→ Required task: Reproduce, word for word, the lines of the data below, from the very first line through the line containing "Action: (627, 12)".

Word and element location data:
.....

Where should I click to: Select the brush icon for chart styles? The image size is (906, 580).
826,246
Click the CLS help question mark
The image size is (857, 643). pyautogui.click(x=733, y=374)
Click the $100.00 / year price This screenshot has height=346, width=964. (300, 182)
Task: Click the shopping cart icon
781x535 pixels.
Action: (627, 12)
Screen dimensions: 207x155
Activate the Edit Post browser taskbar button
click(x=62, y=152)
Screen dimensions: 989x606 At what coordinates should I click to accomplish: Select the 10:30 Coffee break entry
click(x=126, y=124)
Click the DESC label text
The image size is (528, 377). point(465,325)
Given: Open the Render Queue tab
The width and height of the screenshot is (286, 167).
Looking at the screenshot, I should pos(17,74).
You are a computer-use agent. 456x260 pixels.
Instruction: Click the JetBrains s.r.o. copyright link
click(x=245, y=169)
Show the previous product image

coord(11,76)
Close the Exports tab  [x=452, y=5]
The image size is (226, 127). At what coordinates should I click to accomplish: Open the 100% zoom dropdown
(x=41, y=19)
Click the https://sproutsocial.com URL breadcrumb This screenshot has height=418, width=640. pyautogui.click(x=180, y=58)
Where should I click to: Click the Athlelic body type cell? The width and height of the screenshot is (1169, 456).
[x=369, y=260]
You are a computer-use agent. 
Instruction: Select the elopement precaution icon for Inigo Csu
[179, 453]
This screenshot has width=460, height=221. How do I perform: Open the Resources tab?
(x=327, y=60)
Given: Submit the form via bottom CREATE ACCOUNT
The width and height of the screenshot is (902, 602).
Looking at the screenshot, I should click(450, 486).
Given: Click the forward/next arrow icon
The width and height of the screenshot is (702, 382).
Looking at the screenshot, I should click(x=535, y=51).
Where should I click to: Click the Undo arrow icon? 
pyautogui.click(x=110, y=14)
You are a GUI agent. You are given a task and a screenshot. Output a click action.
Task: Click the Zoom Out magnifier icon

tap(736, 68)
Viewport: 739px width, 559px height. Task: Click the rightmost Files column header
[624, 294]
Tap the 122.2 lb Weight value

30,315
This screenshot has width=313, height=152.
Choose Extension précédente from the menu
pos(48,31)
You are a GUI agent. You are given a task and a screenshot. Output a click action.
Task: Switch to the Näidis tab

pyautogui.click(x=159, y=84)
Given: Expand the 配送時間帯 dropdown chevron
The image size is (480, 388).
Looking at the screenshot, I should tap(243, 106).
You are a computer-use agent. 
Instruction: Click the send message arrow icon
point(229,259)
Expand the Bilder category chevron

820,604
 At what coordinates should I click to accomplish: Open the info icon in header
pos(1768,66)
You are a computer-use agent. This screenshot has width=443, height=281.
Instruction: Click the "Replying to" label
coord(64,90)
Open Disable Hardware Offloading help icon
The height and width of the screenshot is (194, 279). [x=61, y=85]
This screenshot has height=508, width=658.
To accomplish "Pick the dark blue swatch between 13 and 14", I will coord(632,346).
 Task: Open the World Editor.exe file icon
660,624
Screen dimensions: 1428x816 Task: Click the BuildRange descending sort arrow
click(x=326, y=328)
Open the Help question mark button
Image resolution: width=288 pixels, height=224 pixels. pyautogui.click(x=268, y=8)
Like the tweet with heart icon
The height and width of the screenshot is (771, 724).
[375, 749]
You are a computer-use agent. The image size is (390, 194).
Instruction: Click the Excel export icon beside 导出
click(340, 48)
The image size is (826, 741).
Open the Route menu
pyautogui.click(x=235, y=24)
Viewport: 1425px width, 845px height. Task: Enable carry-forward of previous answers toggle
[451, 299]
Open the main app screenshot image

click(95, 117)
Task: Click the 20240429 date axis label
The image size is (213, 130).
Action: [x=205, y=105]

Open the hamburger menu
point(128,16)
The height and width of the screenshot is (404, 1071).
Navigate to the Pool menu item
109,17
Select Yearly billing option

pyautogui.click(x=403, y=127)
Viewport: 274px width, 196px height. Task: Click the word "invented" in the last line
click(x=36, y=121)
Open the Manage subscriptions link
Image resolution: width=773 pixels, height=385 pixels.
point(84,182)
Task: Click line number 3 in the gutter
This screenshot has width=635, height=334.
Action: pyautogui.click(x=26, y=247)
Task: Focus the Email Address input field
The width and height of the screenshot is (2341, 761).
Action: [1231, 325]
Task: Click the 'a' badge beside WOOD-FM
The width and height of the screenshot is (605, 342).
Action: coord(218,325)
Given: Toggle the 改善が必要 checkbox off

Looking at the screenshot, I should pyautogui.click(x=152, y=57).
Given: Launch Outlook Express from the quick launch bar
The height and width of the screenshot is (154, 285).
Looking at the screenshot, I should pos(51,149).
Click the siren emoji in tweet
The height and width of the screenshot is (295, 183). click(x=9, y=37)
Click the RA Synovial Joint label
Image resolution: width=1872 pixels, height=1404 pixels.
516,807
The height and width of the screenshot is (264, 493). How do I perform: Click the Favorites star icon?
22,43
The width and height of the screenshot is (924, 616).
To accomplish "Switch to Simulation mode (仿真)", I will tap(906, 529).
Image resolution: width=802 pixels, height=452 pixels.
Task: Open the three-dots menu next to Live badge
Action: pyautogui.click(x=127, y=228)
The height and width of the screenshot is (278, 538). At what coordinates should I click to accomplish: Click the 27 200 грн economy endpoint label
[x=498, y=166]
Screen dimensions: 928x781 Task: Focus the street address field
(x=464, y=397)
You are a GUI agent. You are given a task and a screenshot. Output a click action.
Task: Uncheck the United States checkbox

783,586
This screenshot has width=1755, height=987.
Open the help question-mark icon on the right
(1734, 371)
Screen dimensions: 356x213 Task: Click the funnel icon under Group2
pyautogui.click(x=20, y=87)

.....

→ Task solution:
Where should I click to: Select the brush icon for chart styles? The image size is (906, 580).
826,246
Click the CLS help question mark
The image size is (857, 643). pyautogui.click(x=733, y=374)
Click the $100.00 / year price This screenshot has height=346, width=964. (300, 182)
Task: Click the shopping cart icon
781x535 pixels.
Action: (627, 12)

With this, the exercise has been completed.